Audio: How does it sound?

This is what’s exciting…not only is there a remastered Dolby Digital 5.1 track on the disc, but there is also a DTS 5.1 track on the disc as well. I listened to both, and as expected the DTS won out. While the DD sounded a bit dry and broken off at times, the DTS surpassed it in almost every way, shape and form. Now the DTS did sound better, as was just mentioned, but compared to the likes of Twister or The Peacemaker, it doesn’t even compare.

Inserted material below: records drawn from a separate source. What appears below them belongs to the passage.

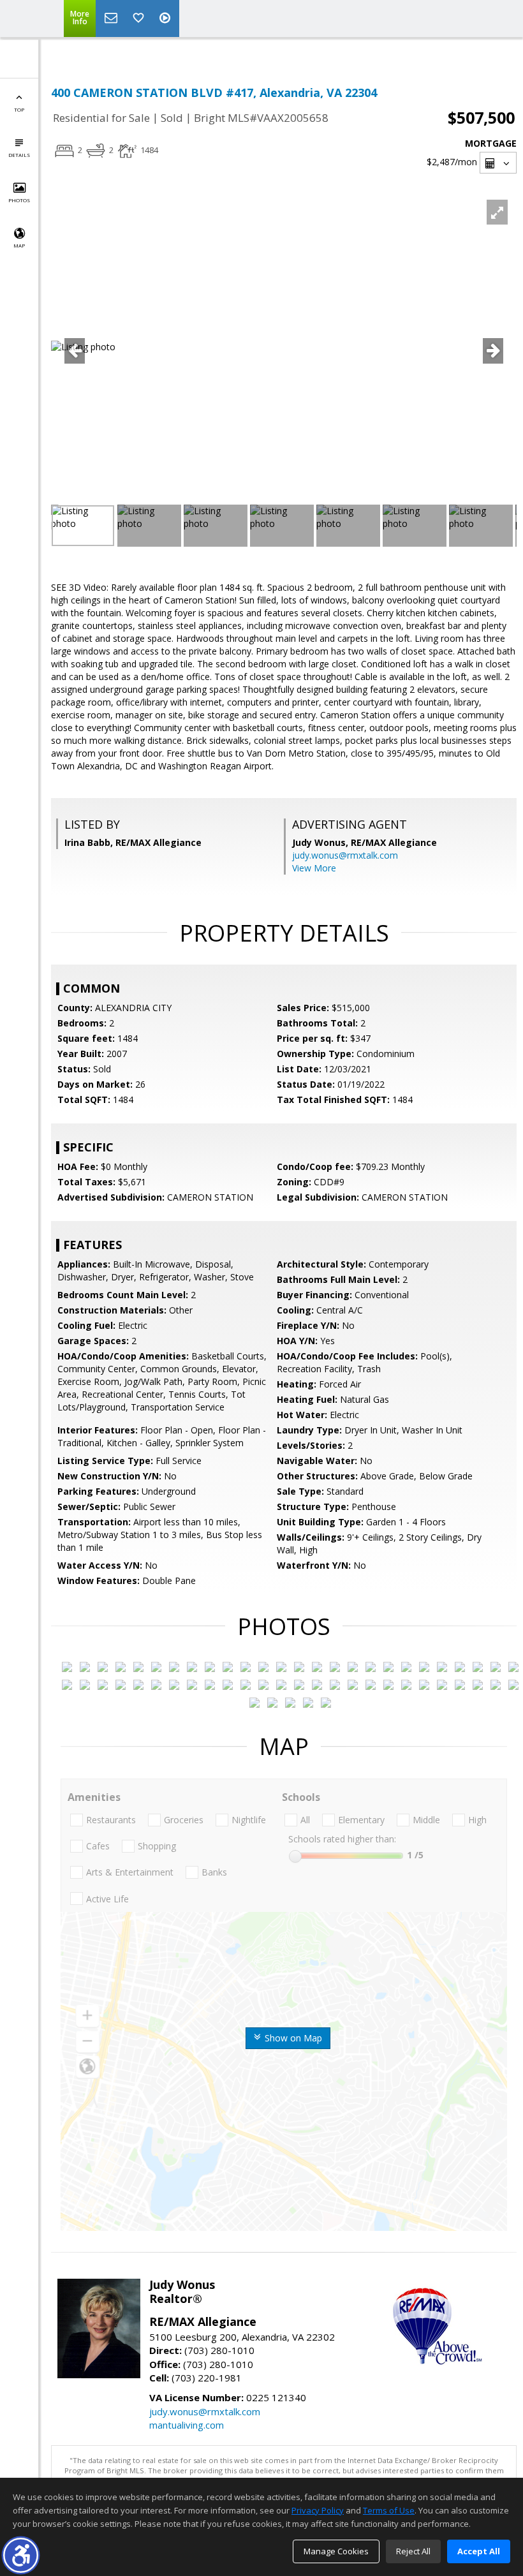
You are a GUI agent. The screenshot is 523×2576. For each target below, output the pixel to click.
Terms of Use (389, 2510)
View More (314, 868)
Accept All (478, 2551)
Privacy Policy (317, 2510)
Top (19, 109)
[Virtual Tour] (166, 18)
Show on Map (292, 2038)
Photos (19, 200)
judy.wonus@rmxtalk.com (345, 855)
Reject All (413, 2551)
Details (19, 154)
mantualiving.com (186, 2424)
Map (19, 245)
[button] (20, 2555)
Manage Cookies (336, 2551)
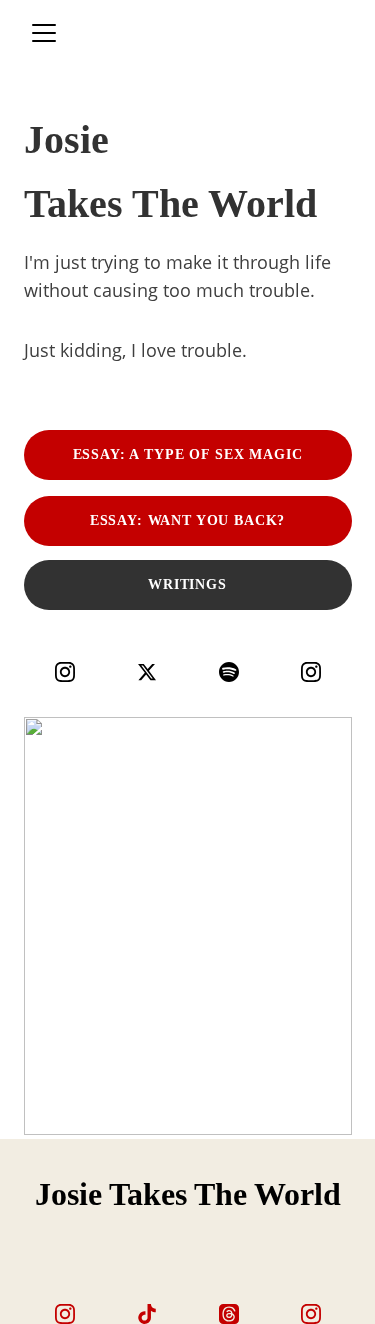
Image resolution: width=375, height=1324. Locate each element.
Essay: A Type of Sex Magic (188, 454)
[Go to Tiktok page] (147, 1314)
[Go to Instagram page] (65, 672)
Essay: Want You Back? (188, 520)
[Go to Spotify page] (229, 672)
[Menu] (44, 33)
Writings (187, 584)
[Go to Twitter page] (147, 672)
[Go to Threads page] (229, 1314)
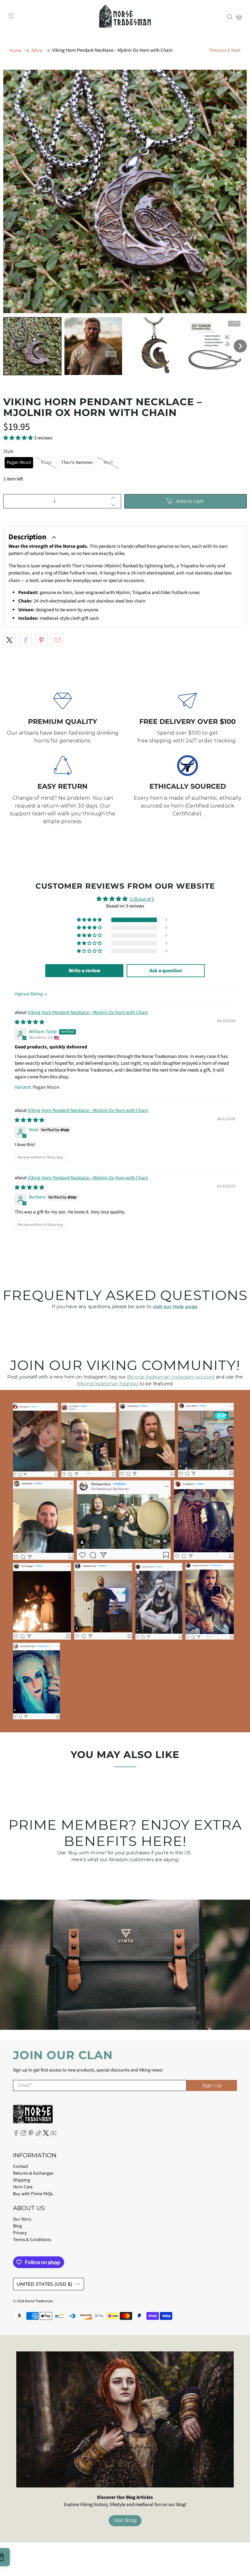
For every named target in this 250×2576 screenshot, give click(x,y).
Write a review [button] (84, 970)
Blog (17, 2226)
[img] (29, 1022)
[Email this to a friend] (57, 640)
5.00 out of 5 (142, 899)
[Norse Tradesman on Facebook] (16, 2134)
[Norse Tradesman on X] (46, 2134)
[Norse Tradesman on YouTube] (53, 2134)
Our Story (22, 2219)
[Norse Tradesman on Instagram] (23, 2134)
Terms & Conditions (32, 2240)
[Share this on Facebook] (25, 640)
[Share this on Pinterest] (41, 640)
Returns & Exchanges (33, 2173)
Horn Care (23, 2187)
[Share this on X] (9, 640)
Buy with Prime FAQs (33, 2194)
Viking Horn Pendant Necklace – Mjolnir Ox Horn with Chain (88, 1012)
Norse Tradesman (39, 2301)
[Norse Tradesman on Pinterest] (31, 2134)
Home (15, 50)
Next (236, 50)
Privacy (20, 2233)
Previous (218, 50)
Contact (20, 2166)
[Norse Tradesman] (125, 17)
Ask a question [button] (165, 970)
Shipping (21, 2180)
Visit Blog (125, 2520)
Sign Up (212, 2085)
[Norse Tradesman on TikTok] (38, 2134)
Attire (36, 50)
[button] (32, 346)
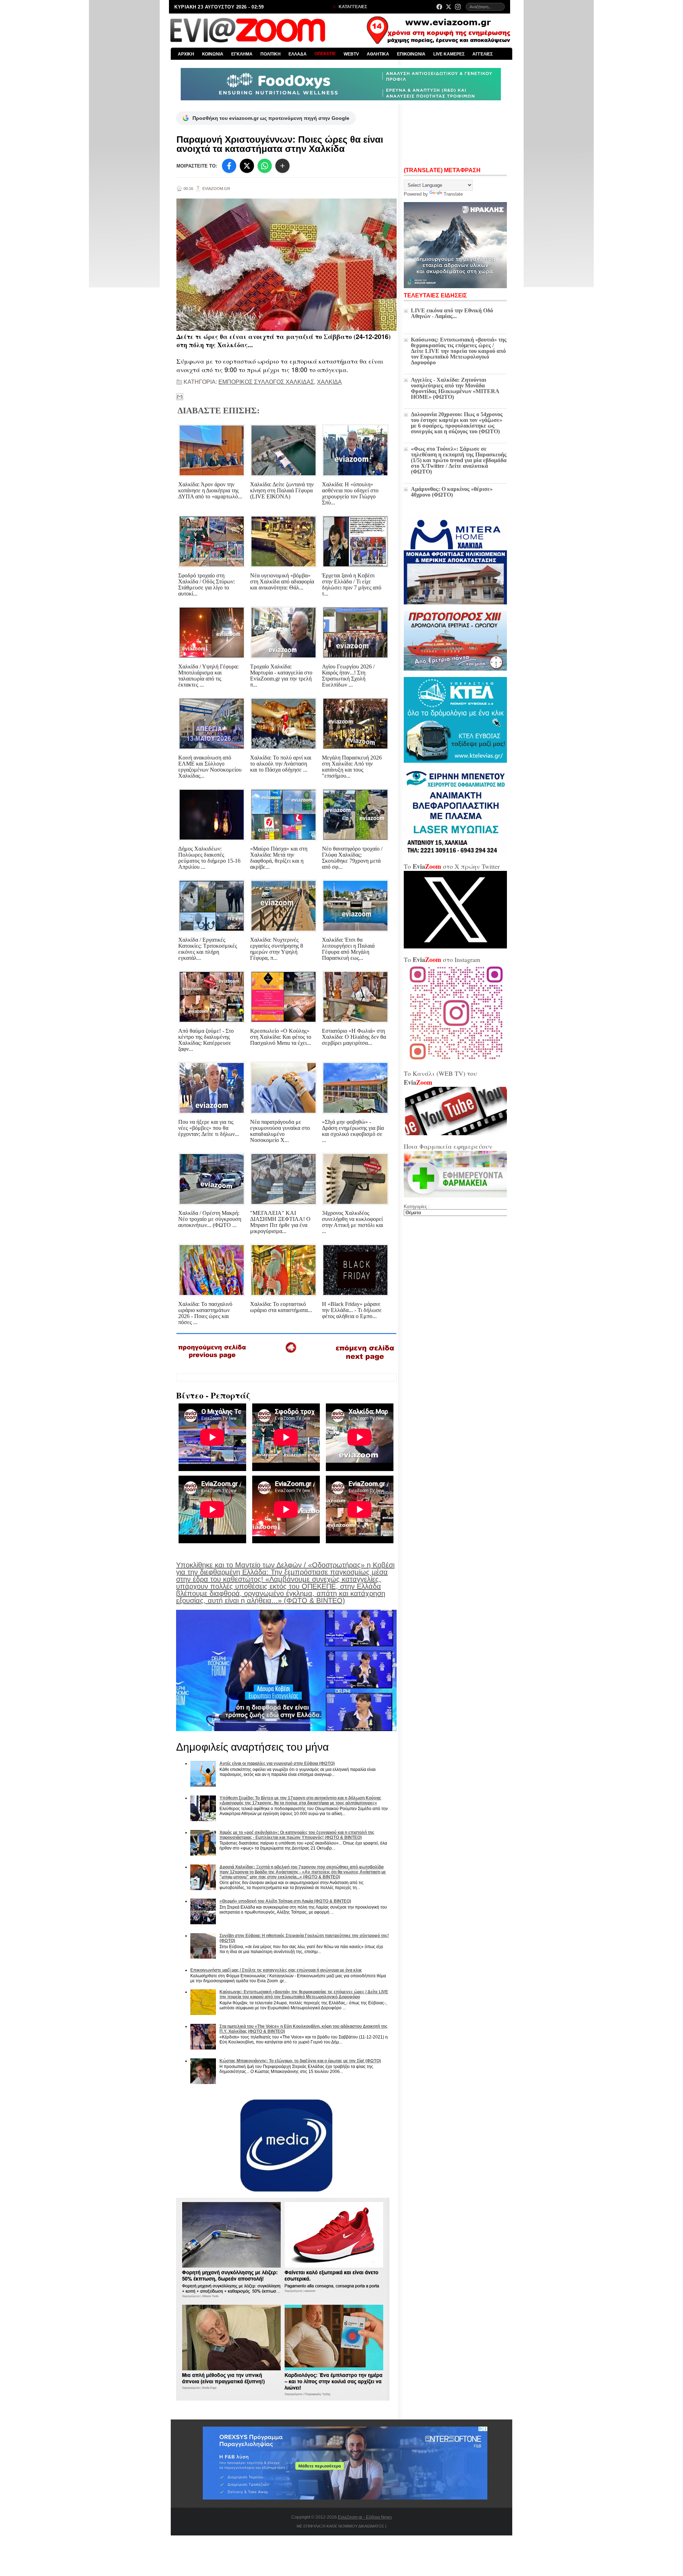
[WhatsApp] (265, 166)
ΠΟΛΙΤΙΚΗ (270, 54)
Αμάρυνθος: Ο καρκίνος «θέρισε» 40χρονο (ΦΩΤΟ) (452, 492)
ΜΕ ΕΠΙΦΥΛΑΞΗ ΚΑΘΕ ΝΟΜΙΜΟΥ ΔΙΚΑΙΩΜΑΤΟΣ (340, 2526)
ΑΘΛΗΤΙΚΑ (378, 54)
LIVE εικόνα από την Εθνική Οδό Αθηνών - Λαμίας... (452, 313)
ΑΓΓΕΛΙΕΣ (482, 54)
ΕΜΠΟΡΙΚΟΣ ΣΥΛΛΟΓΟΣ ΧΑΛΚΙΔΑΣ (266, 382)
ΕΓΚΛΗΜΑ (242, 54)
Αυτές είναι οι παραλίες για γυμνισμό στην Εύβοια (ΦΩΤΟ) (277, 1763)
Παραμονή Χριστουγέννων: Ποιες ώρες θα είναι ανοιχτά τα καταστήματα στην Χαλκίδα (279, 144)
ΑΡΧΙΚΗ (186, 54)
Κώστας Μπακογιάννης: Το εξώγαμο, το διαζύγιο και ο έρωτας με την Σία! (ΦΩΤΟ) (300, 2060)
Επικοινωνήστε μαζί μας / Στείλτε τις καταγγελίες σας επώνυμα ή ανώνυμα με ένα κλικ (276, 1970)
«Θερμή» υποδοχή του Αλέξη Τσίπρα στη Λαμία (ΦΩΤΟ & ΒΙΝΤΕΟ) (285, 1901)
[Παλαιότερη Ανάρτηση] (365, 1362)
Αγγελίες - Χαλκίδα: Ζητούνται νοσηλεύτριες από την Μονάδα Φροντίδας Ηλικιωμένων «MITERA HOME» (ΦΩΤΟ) (455, 388)
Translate (453, 194)
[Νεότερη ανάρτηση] (212, 1361)
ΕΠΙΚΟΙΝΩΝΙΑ (411, 54)
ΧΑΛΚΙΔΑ (329, 382)
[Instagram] (458, 7)
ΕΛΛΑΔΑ (297, 54)
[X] (247, 166)
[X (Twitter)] (448, 7)
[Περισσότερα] (282, 166)
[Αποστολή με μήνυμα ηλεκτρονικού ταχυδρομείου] (179, 396)
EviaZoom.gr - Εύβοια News (365, 2517)
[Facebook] (439, 7)
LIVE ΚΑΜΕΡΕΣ (449, 54)
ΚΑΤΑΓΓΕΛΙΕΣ (352, 6)
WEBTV (351, 54)
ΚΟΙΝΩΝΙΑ (212, 54)
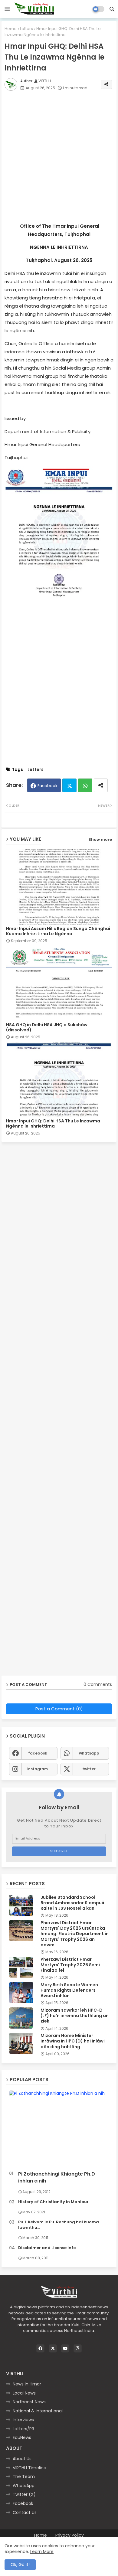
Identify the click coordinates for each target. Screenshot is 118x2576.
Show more (100, 839)
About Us (22, 2459)
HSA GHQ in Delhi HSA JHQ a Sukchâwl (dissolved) (47, 1027)
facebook (37, 1753)
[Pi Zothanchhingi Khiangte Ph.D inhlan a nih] (59, 2129)
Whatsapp (85, 785)
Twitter (69, 785)
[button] (112, 9)
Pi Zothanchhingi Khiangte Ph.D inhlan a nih (56, 2177)
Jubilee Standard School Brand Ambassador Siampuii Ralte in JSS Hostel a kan (72, 1903)
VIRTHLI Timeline (29, 2468)
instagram (37, 1768)
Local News (24, 2393)
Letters (26, 28)
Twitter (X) (24, 2494)
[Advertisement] (59, 158)
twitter (89, 1768)
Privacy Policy (69, 2535)
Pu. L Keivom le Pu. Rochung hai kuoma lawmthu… (58, 2224)
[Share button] (101, 785)
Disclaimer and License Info (47, 2248)
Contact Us (25, 2512)
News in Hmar (27, 2384)
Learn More (42, 2551)
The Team (24, 2476)
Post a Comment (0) (59, 1709)
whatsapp (89, 1753)
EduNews (22, 2437)
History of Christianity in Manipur (53, 2202)
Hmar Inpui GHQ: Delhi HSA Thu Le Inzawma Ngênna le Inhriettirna (53, 1123)
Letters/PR (23, 2429)
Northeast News (29, 2402)
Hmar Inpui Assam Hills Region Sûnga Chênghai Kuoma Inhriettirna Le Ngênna (58, 931)
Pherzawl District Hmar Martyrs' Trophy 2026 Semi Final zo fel (70, 1965)
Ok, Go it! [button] (20, 2564)
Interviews (23, 2420)
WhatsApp (23, 2486)
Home (11, 28)
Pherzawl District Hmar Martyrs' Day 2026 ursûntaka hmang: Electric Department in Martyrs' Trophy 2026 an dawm (75, 1934)
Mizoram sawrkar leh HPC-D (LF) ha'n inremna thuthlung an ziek (75, 2015)
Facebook (47, 785)
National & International (38, 2411)
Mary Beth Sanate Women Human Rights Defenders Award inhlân (69, 1990)
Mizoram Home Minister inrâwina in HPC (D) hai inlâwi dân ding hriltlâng (73, 2041)
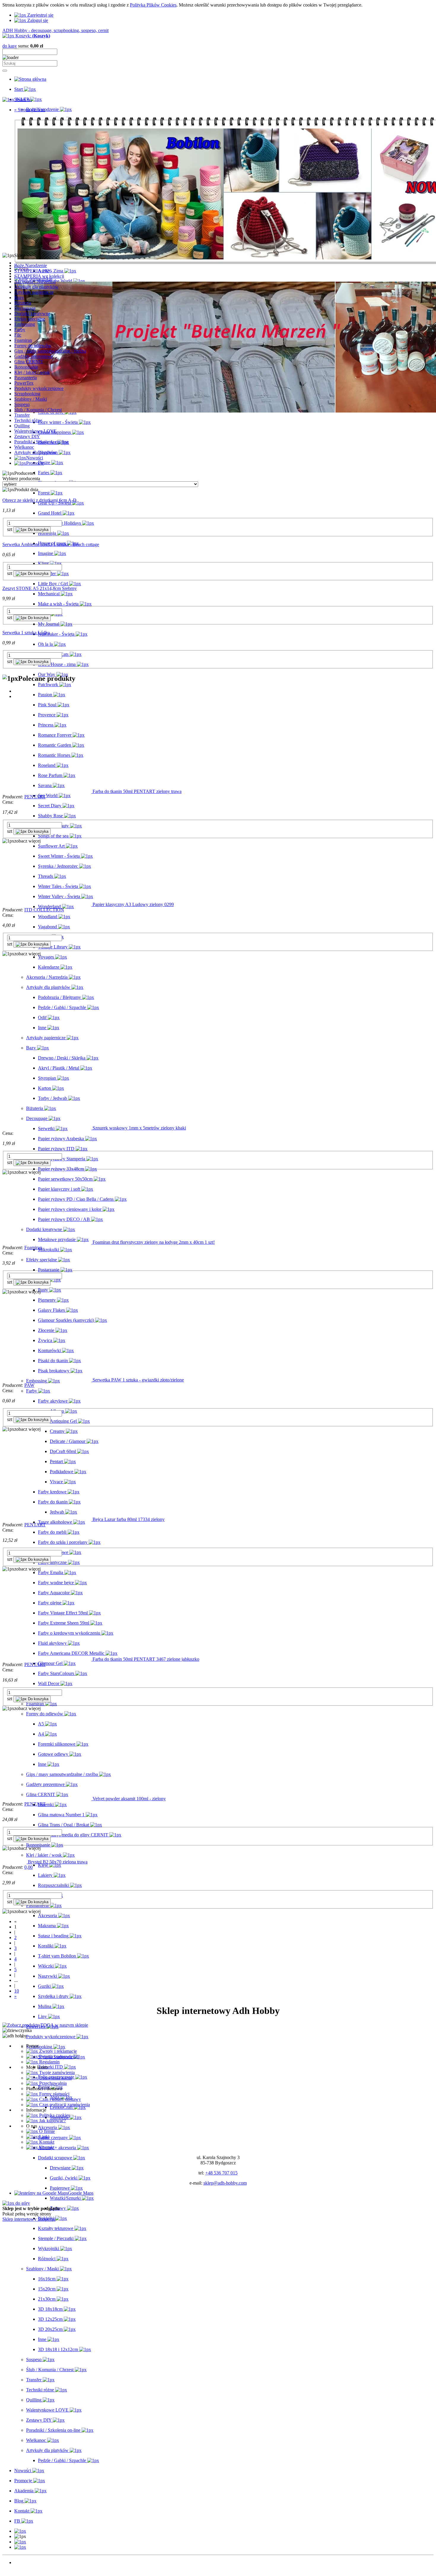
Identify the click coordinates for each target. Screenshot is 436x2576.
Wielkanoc (24, 447)
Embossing (24, 324)
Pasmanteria (25, 377)
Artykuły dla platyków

Still, it’s nice to see that we have the option and the ability to choose a DTS track back when movies were barely made in stereo surround.

Supplements: What are the extras?

The main extra on the Dreamscape disc, aside from the DTS soundtrack, is the feature-length commentary with the director. This commentary is almost a must, seeing as how much additional information was given. While not the most upbeat commentary, it is very easy to follow and is another that is in “stereo” with one voice in the right front speaker, and the other on the left front speaker. A nice touch, as I feel it gives it an added depth. Also included is a slide show that showed some of the effects and a brief featurette on how they made the “snake man” effect, back when the cheesy “clay-mation” effects were still “the thing”. Overall, Image has put out a very good special edition here, with their avid support of DTS, I can’t wait to see what’s on the horizon. If Dreamscape is a favorite of yours, this is the version to own.